Conventional antibody drug conjugates (ADC) utilize native surface-exposed lysines or cysteines on the antibody of interest to conjugate cytotoxic payload. The non-specific conjugation results in a mixture with variable drug-to-antibody ratios (DARs), conjugation sites, and ADCs that are often unstable in systemic circulation. ARX788 is an ADC consisting of a HER2-targeting antibody site-specifically conjugated with a potent anti-tubulin cytotoxic drug-linker, AS269. The site-specific conjugation is achieved by first incorporating the non-natural amino acid, para-acetyl phenylalanine (pAF), into the antibody, followed by covalent conjugation of AS269 to the pAF to form a highly stable oxime bond resulting in a DAR2 ADC. ARX788 exhibits significant, dose-dependent anti-tumor activity against HER2 expressing breast and gastric xenograft tumors.
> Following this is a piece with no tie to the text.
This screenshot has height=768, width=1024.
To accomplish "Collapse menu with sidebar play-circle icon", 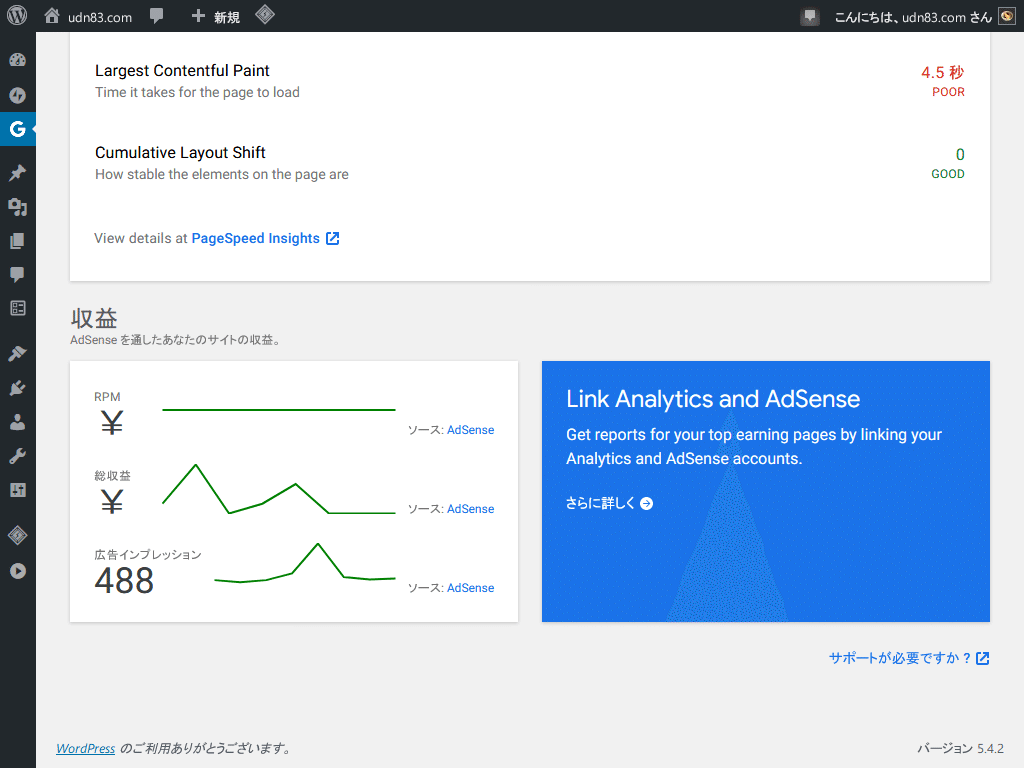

Pharmacokinetic (PK) studies in multiple species showed the highly stable nature of ARX788 with overlapping PK profiles for the intact ADC and total antibody. Metabolism studies demonstrated pAF-AS269 was the sole major metabolite of ARX788, with no evidence for the release of free drug often observed in conventional ADCs and responsible for adverse side effects. Furthermore, ARX788 demonstrated a favorable safety profile in monkeys with a Highest Non-Severely Toxic Dose (HNSTD) of 10 mg/kg, which was well above the efficacious dose level observed in preclinical tumor models, thus supporting clinical development of ARX788.